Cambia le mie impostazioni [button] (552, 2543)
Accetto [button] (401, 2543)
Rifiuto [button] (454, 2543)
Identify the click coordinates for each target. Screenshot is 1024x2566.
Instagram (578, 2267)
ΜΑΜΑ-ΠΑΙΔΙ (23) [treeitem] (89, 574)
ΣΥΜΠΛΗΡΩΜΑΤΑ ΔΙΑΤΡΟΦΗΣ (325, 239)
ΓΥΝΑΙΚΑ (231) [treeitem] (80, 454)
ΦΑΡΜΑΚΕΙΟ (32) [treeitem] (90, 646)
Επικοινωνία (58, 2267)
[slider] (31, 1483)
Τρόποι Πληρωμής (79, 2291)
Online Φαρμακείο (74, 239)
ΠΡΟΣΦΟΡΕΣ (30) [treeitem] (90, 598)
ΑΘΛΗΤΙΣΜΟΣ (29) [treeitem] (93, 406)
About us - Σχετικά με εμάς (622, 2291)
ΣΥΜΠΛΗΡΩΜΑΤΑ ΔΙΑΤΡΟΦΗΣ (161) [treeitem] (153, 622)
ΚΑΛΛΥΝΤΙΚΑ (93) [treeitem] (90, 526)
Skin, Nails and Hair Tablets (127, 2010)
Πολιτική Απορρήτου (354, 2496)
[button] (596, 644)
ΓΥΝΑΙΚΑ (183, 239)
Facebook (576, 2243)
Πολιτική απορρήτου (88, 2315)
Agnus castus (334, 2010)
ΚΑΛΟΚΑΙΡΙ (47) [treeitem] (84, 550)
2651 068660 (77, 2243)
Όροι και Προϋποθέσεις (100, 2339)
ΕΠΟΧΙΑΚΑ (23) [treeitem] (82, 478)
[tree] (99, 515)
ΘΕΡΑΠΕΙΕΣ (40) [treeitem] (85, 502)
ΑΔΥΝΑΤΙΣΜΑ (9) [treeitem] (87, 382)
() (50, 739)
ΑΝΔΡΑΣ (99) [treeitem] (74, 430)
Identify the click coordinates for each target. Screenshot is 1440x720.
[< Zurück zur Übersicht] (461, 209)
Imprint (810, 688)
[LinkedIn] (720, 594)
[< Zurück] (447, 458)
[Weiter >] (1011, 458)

---

__WHAT IS NEEDED__
Rewrite the rows from the one containing "ΑΝΔΡΑΣ (99) [treeitem] (74, 430)" down through the last of the rows, replacing "Zurück" with "Back" and changing nothing else.

__SOLUTION TO THE EXERCISE__
ΑΝΔΡΑΣ (99) [treeitem] (74, 430)
Identify the click coordinates for each target. Screenshot is 1440x720.
[< Back zur Übersicht] (461, 209)
Imprint (810, 688)
[LinkedIn] (720, 594)
[< Back] (447, 458)
[Weiter >] (1011, 458)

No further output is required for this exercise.